アイデアは、天から突然降ってくるものではありません。日々の会話、読んだ文章、ふと目に入った風景。そうしたインプットが積み重なり、ある瞬間につながります。インプットが枯れれば、アウトプットも枯れる。だからこそ、日常に興味を持ち続けることが、アイデアを生み続ける土台になります。
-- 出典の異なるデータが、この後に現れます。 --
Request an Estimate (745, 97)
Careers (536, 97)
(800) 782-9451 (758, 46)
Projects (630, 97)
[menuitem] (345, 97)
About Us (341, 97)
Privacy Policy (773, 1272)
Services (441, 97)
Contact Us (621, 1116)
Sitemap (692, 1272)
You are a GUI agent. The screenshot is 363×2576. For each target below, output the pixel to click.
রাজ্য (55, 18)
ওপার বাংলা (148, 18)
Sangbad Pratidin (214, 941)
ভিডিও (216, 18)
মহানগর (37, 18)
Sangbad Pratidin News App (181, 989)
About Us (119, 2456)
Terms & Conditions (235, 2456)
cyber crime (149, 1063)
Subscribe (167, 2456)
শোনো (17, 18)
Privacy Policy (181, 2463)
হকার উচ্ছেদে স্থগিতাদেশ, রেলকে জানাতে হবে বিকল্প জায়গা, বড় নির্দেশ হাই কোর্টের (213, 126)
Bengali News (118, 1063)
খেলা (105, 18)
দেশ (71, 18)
ソフトバンクの孫正義さんは、起業当時、一日一個のアイデアを毎日書き留めていたと言われています。特別な才能というより、思考を止めない習慣が、未来の選択肢を増やしたのでしょう。一日一個でいい。完成していなくていい。浮かんだら残し、残したら少し動かす。この小さな循環が、停滞感を静かにほぐしていきます。

もし今、立ち止まっていると感じているなら、無理に大きく変えようとしなくていい。今日、ひとつだけアイデアを書き留める。そこから、また流れは動き出します。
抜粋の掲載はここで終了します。